> AUSGEWÄHLTER AUSZUG:
-------------------------

Mit seinem sarkastischen-nörgelnden Ton, so ein gängiges Vorurteil, macht sich der Spiegel so richtig nur bei Sozialkundelehrern beliebt. Ganz anders als sein medialer Gegenspieler Focus scheint er brav in der angestammten Rolle des skeptischen Beobachters zu verharren, der für die "New Economy" allenfalls durch Ironie-Signale abgesicherte Lobesworte aufbringt. Es würde also ganz gut ins Bild passen, daß es der Spiegel auch in seiner Online-Ausgabe auf nur 25 Millionen Zugriffe im Monatsdurchschnitt bringt. Bis Juni galt sein Gegenspieler Focus Online als das meist gelesene Online-Medium mit 190 Millionen Seitenaufrufen im Monat. Dann änderte sich das Zählverfahren und Focus Online stürzte ab.

-------------------------

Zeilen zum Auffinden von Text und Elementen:

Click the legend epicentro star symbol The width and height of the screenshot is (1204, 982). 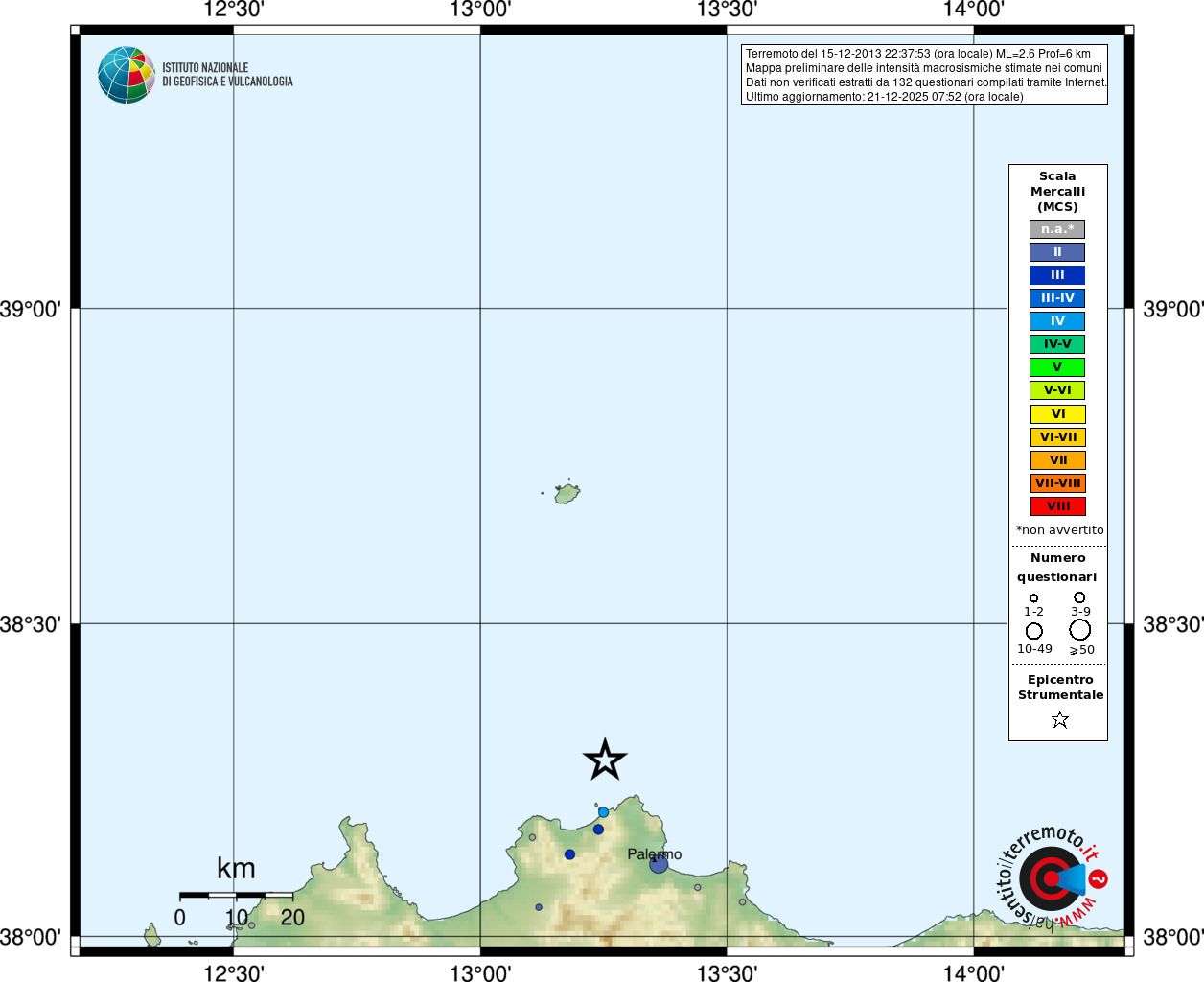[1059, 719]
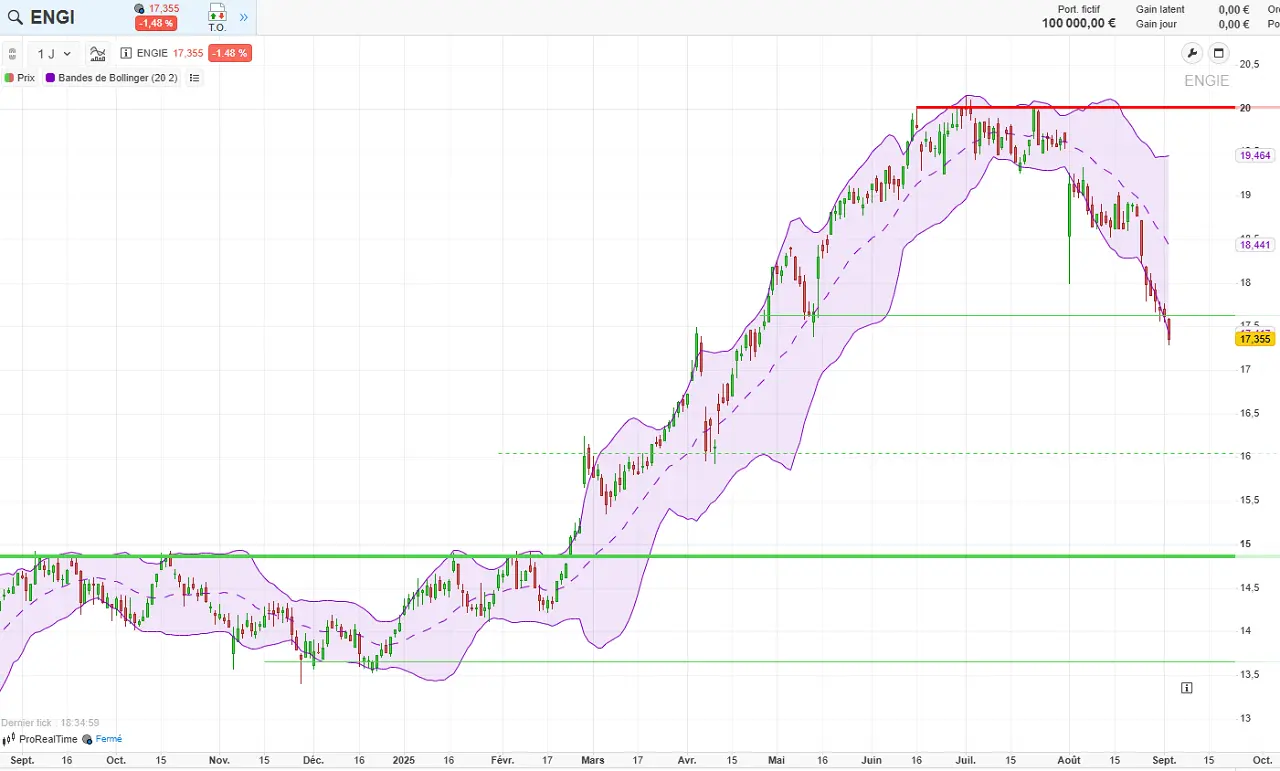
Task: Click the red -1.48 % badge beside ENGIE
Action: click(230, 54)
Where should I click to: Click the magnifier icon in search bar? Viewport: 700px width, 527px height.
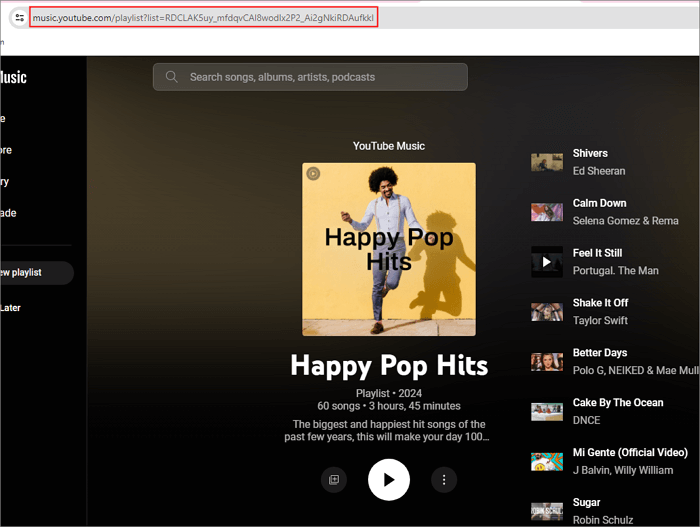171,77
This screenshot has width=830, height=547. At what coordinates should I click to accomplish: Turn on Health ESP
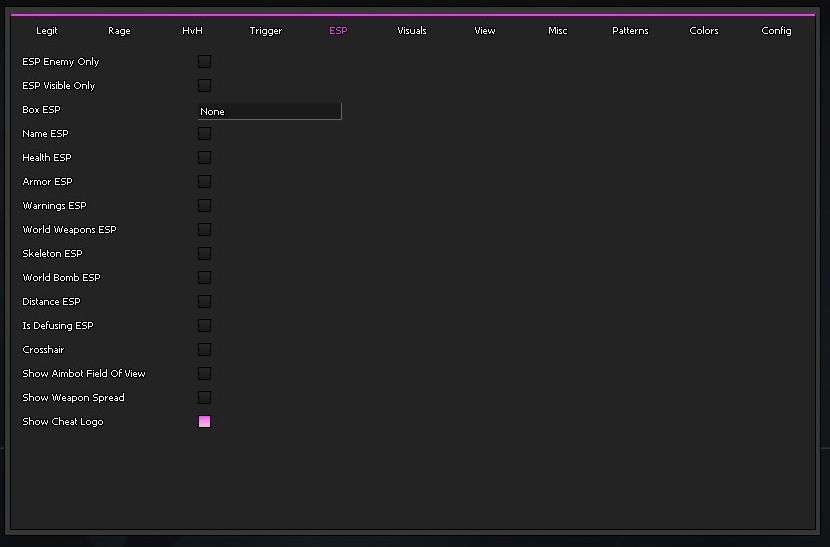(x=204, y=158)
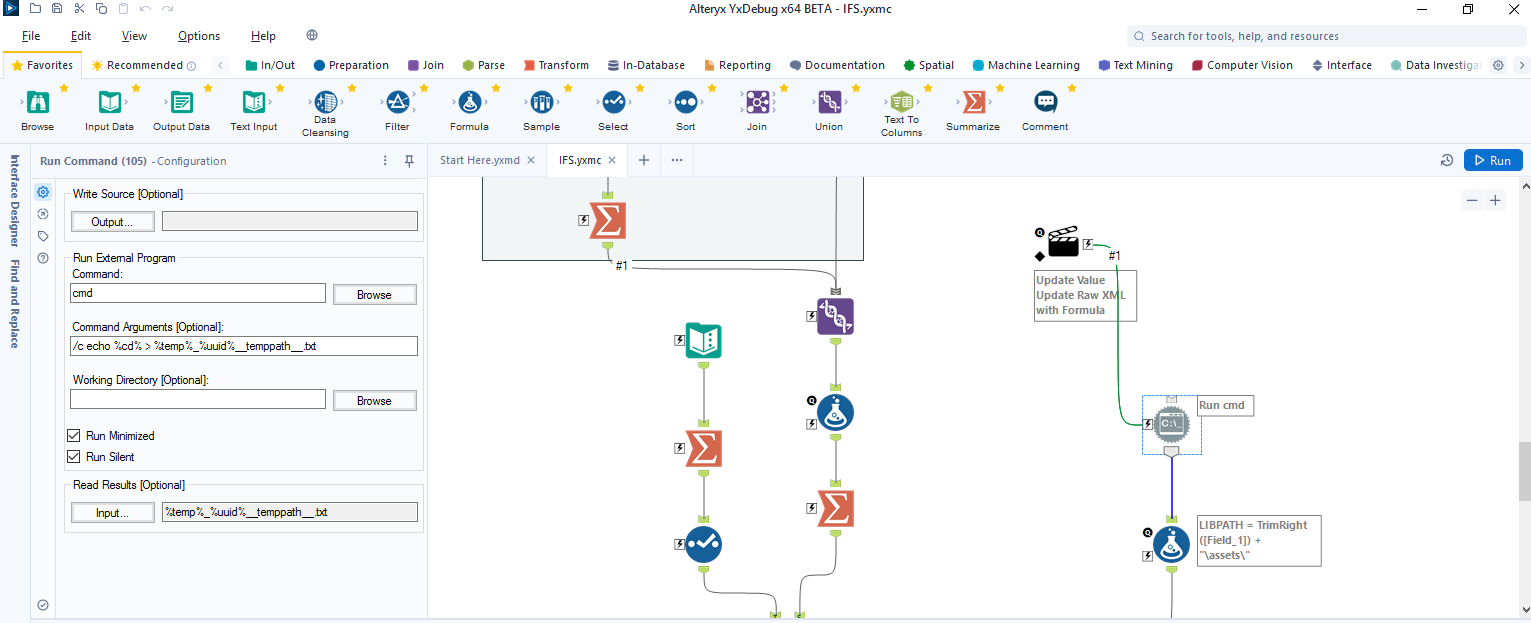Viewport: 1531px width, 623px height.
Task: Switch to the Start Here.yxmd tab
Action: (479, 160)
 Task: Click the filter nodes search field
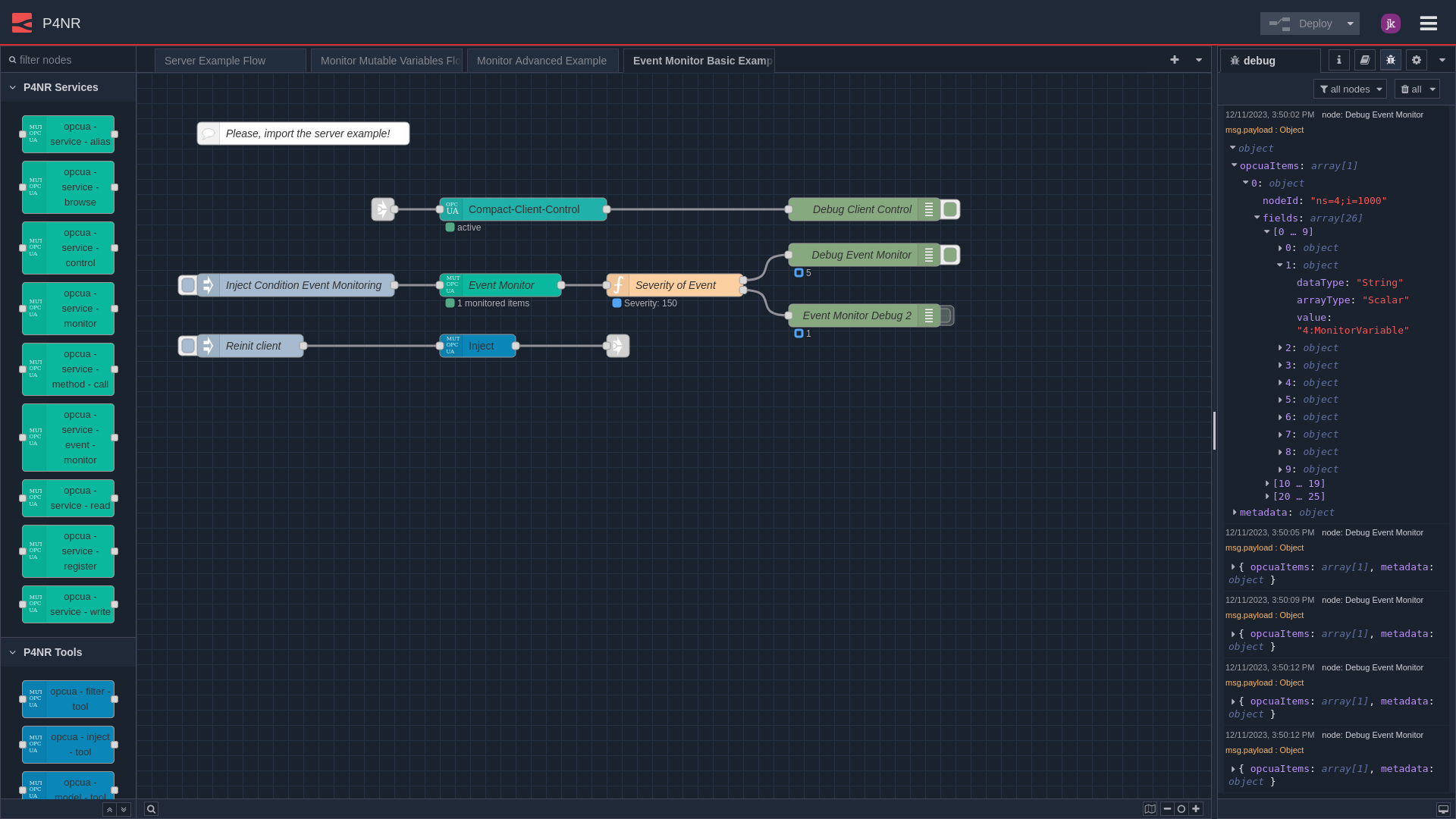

-------------------------

> ZIEL DER ÜBUNG:
Schreibe den Auszug über die Zugriffszahlen von Spiegel Online und Focus Online im Anschluss an seinen letzten Satz fort.

> GELÖSTE ÜBUNG:
Im Juli geriet die Top Ten der beliebtesten Internetzeitschriften durcheinander: Das lag daran, daß die Informationsgemeinschaft zur Feststellung der Verbreitung von Werbeträgern (IVW) ein neues Zählverfahren einführte, um größere Klarheit bei der Ermittlung der Online-Nutzung zu erreichen. Attestierte die IVW Focus Online noch im Juni über 190 Millionen sogenannte "Page Impressions", sank die Zugriffsrate im September auf nurmehr ein Achtel der Summe, läppische 25 Millionen Zugriffe. Wie konnte es sein, daß Focus Online monatelang unangefochtener Spitzenreiter unter den Online-Medien war und die Nummer Zwei Coupe, die es mit der Veröffentlichung nackter Tatsachen auf immerhin 62 Millionen Page Impressions gebracht hatte, locker um 300 Prozent überflügelte, schließlich so jäh abstürzte?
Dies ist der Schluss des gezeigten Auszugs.